A trip down memory lane
Making the turnoff and driving down the little winding road into Coral Bay brought back some of the happiest memories of my childhood. Coral Bay was our family holiday destination for a number of years, and the only place I ever saw mum actually swim in the ocean! Cresting the hill past the Welcome to Ningaloo sign, the backpackers was still there, the shopping arcade, the red quad bikes, the green strips of lawn with hot, salty sprinklers...ah! The nostalgia! Thankfully, it's still the quaint one-street town I know and love.
Sadly, I can't say the same for the reef.
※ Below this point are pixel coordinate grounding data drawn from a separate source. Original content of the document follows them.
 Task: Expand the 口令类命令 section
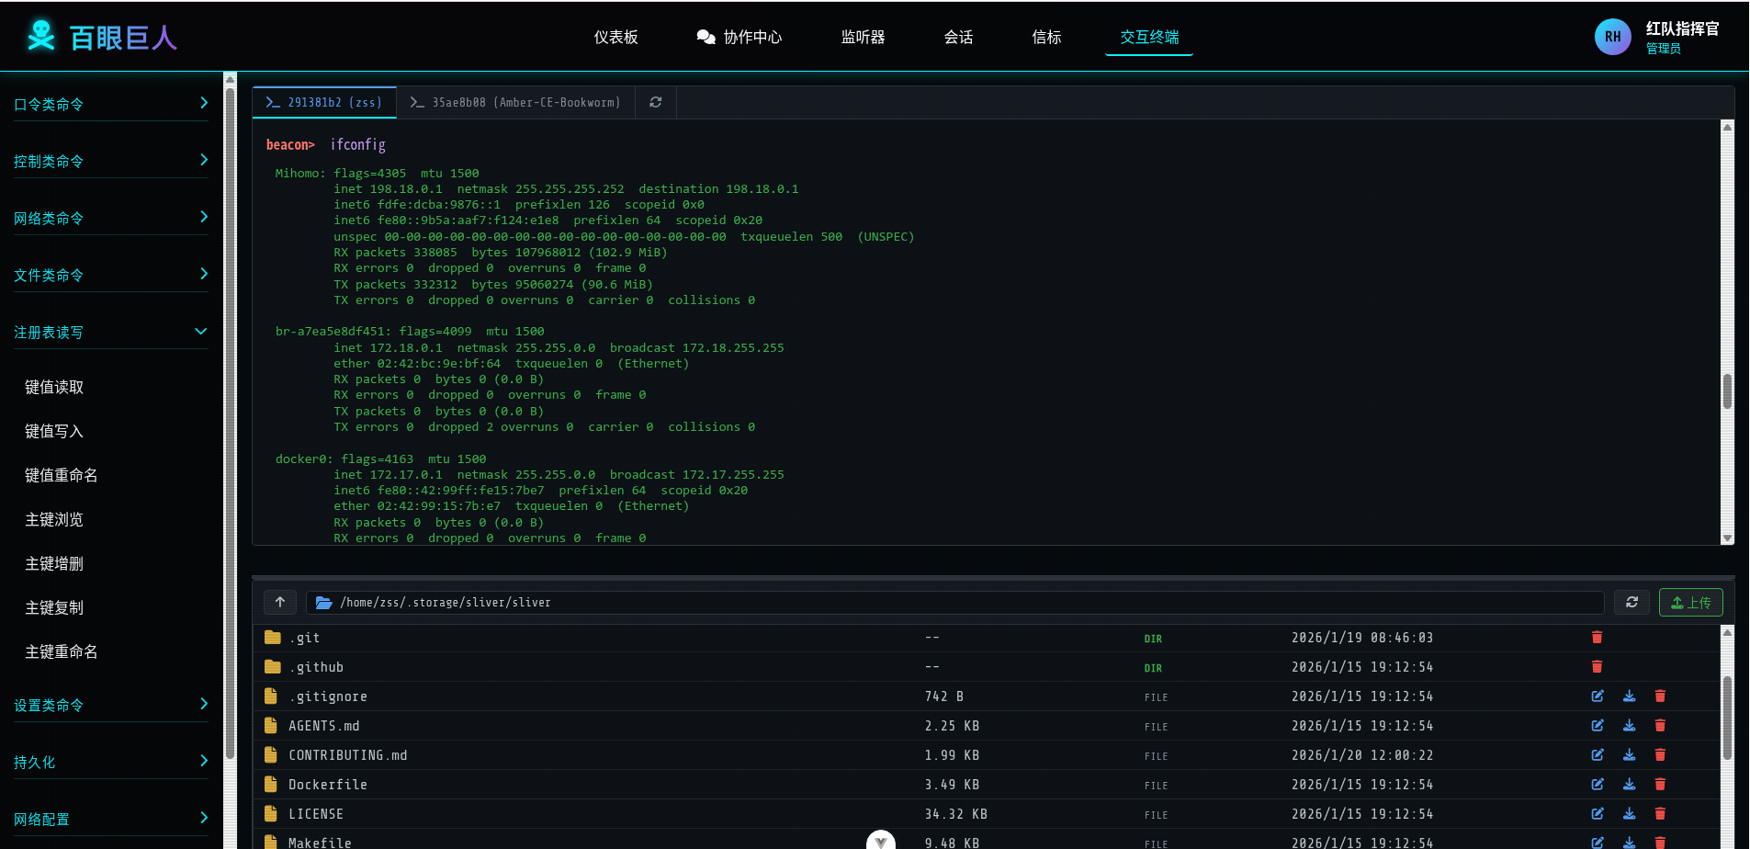pos(110,104)
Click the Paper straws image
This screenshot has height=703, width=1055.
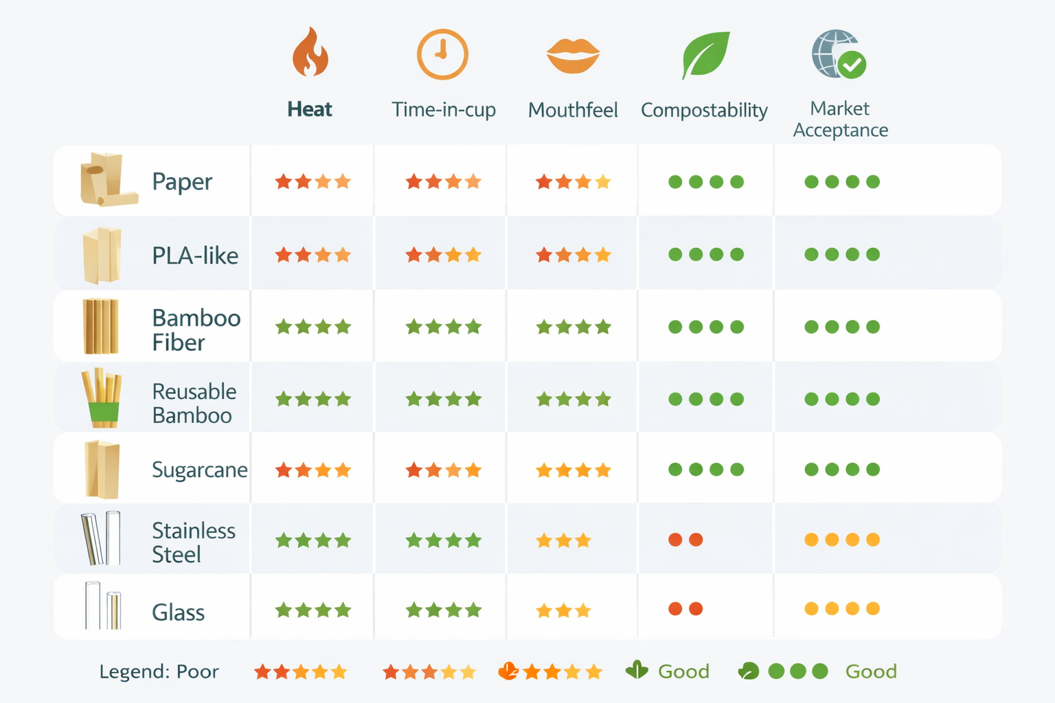[107, 181]
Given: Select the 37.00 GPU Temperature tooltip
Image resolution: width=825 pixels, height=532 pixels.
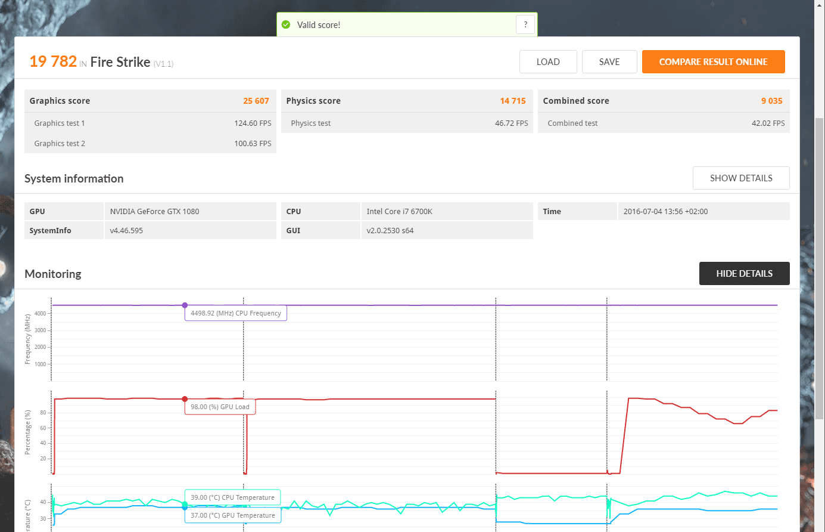Looking at the screenshot, I should coord(232,515).
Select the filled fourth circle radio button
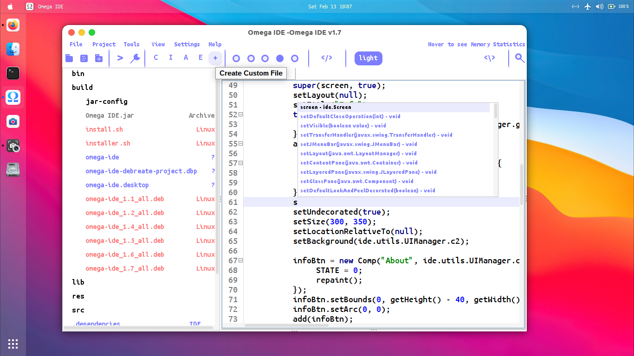The height and width of the screenshot is (356, 634). click(280, 58)
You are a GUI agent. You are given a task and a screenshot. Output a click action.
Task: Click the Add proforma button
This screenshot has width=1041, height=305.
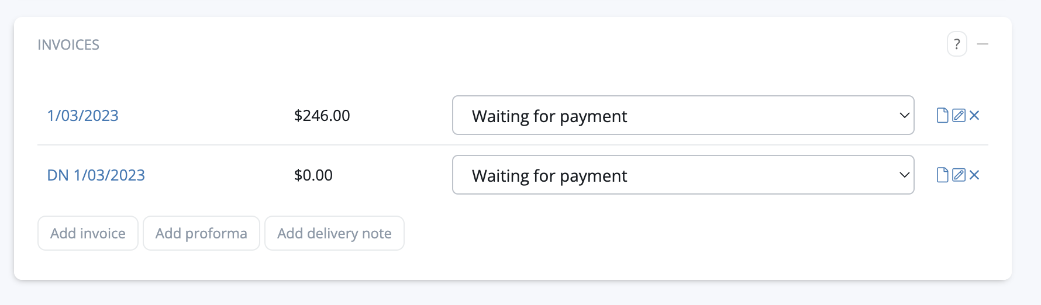tap(201, 233)
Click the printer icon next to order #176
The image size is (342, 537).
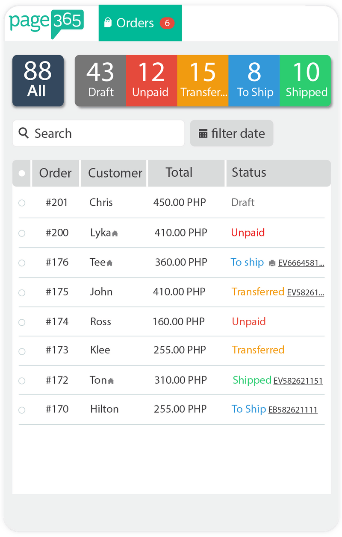pyautogui.click(x=272, y=263)
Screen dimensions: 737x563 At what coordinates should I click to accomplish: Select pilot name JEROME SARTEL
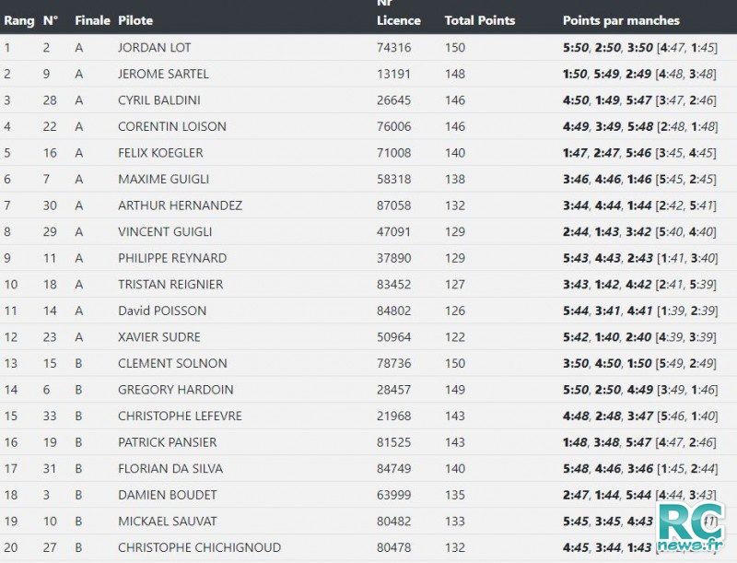pos(163,74)
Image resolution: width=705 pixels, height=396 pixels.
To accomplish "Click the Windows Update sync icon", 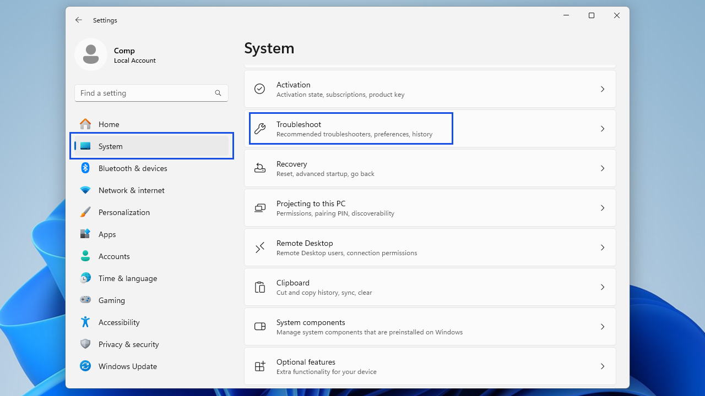I will point(85,366).
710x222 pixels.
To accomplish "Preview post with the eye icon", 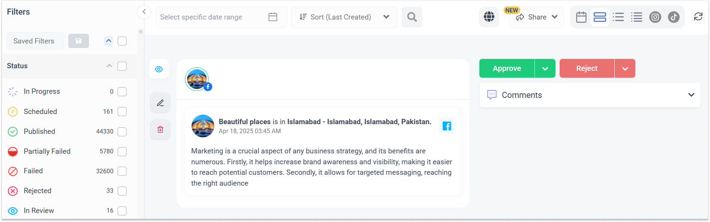I will click(x=159, y=69).
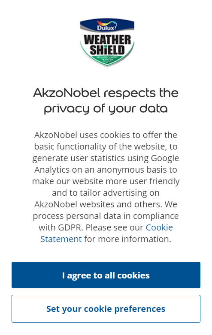Click the "Cookie" link text after "see our"
The height and width of the screenshot is (335, 212).
click(159, 227)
When I eagerly dove in, I was horrified to discover the reef completely dead, covered in algae, and no fish life. The eeriest part was that it was totally silent; no clicks and crunches that indicate a healthy reef ecosystem. I swam and swam out desperately to try and find any life, but came across nothing. I couldn't bear it any longer and swam quickly in, had a little cry and then did some research. Surely I would have heard of a mass reef death somewhere before now?! Well, turns out that in March of this year, 2022, there was a freak massive spawn, which is a natural thing, but the issue was it happened at the time of some bad heat waves and no wind. So the spawn literally suffocated the reef and fish of oxygen, killing the coral and thousands upon thousands of the fish that rely on the coral. It was devastating. In my lifetime this is the first real concrete evidence of climate change I've experienced. Heartbreaking.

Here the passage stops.